How this should be framed externally

  • Single umbrella credential: Cybersecurity Analyst (SOC/IR) with specialization line
  • Digital forensics framed as IR: strong fit for banks, telcos, and compliance-heavy environments
  • Cert sequence: Security+ and CySA+ as near-term baseline; CASP+ as stretch path
  • AI fluency: governed, validated AI practice becomes a concrete differentiator
  • Portfolio over certs: capstone artifacts create decision-ready evidence for employers and partners
Risk mitigation

Critical flags to manage early

  • Evidence habits must begin in Wk 1, not Wk 3
  • Detection thinking must remain mandatory in the cybersecurity track
  • AI audit logging must be visible from the first week
  • Offline VM materials should exist before launch
  • DFIR hardware scheduling should be published before Week 0
  • Hybrid parity is operational, not optional
Instructional team

Roles & responsibilities

The program operates through a four-role instructional system designed to maintain high standards while distributing execution, learner support, and track-specific leadership clearly.
Explore roles

Instructional roles

Each role is clearly defined with distinct responsibilities across curriculum, delivery, and learner support.

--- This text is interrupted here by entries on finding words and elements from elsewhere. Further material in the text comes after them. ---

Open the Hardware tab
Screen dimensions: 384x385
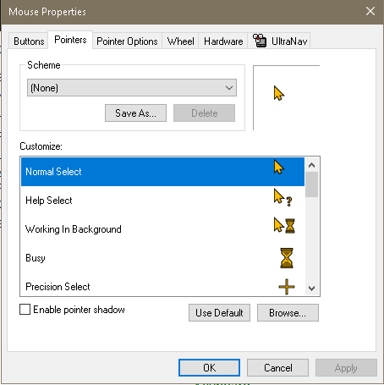tap(223, 41)
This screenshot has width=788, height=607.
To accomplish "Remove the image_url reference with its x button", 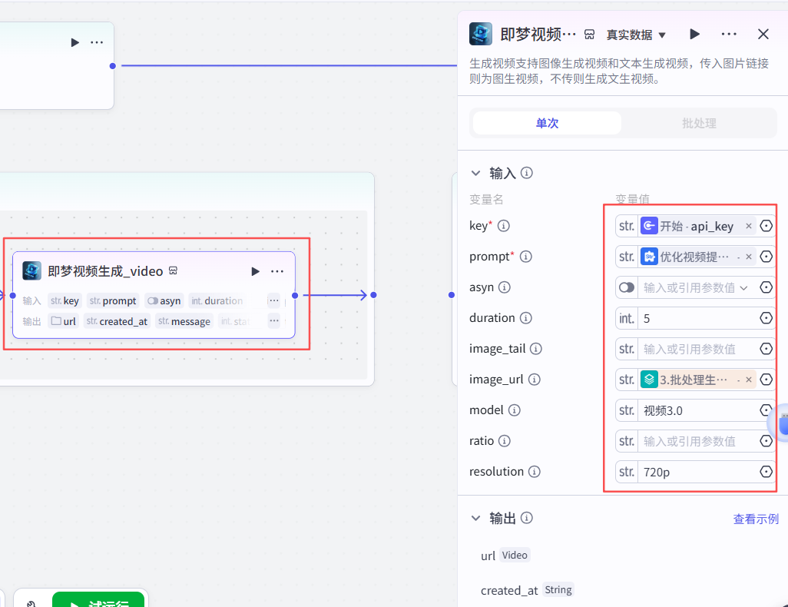I will [748, 379].
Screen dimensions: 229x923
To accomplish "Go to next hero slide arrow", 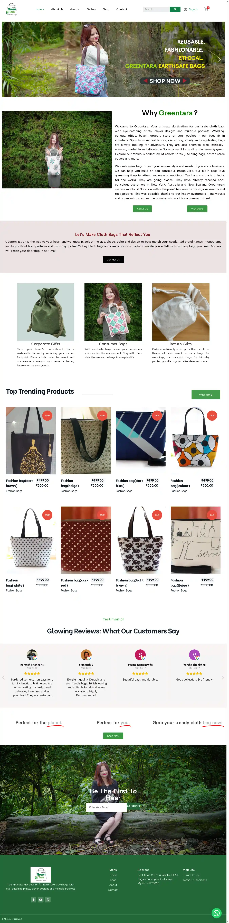I will point(219,59).
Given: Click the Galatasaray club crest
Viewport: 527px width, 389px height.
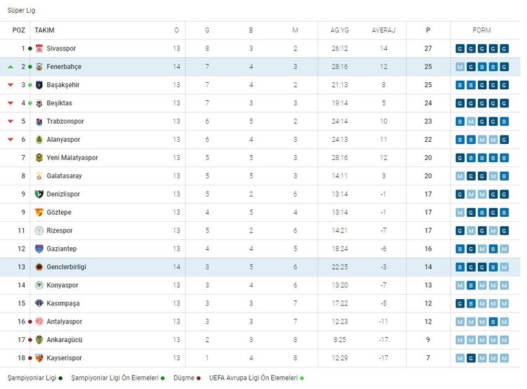Looking at the screenshot, I should (39, 176).
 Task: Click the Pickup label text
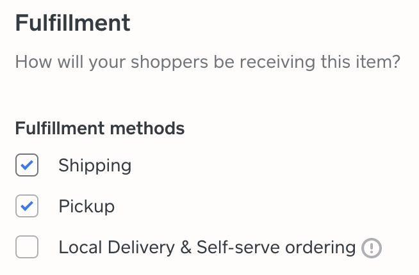tap(86, 207)
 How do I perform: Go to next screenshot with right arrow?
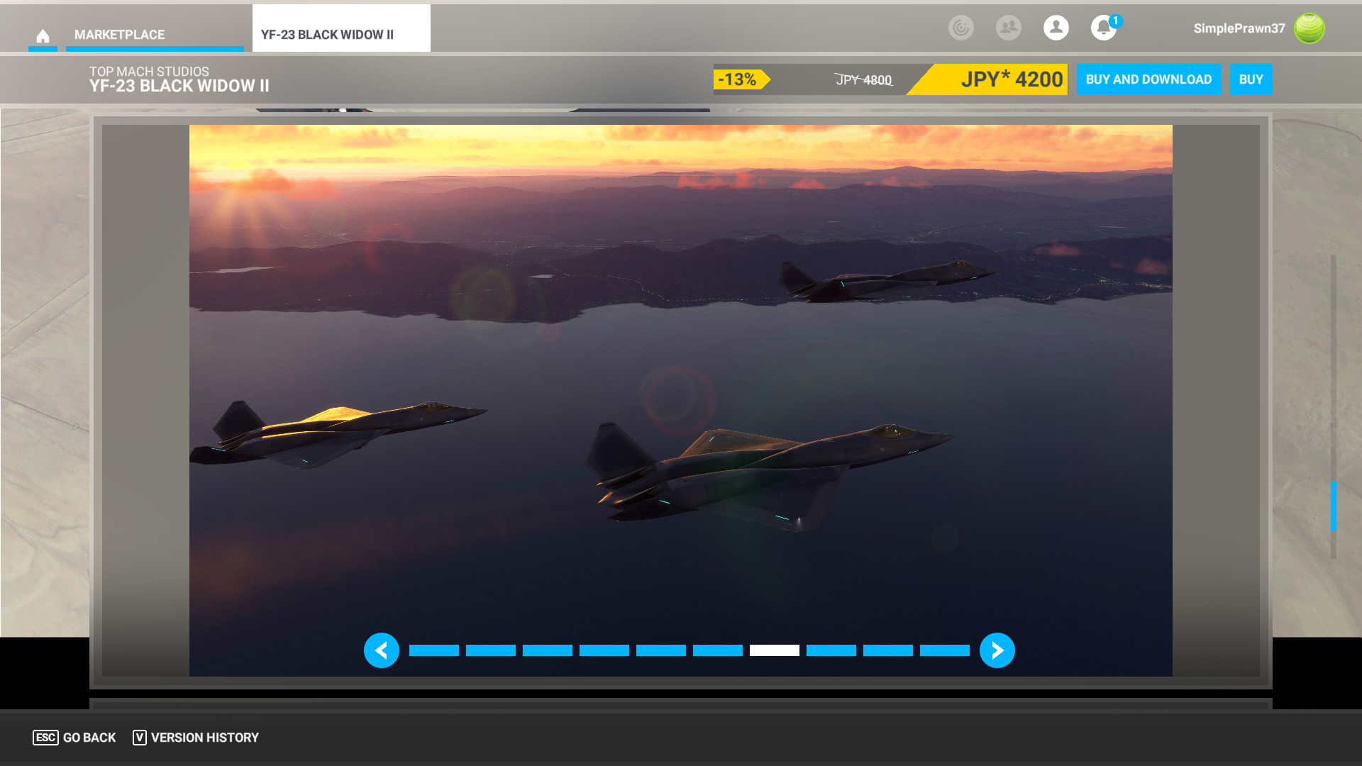coord(997,650)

Lead Instructor ↗ Support Instructor — Cybersecurity ↗ Support Instructor — Digital Forensics ↗ Teaching Assistant ↗
System model

How the system works

  • Lead Instructor defines standards, approves curriculum direction, and leads selected concept sessions
  • Support Instructors own applied delivery, labs, and track execution
  • Teaching Assistants provide daily support, grading workflows, and early risk visibility
Clear separation of roles ensures quality, speed, and consistency across the program.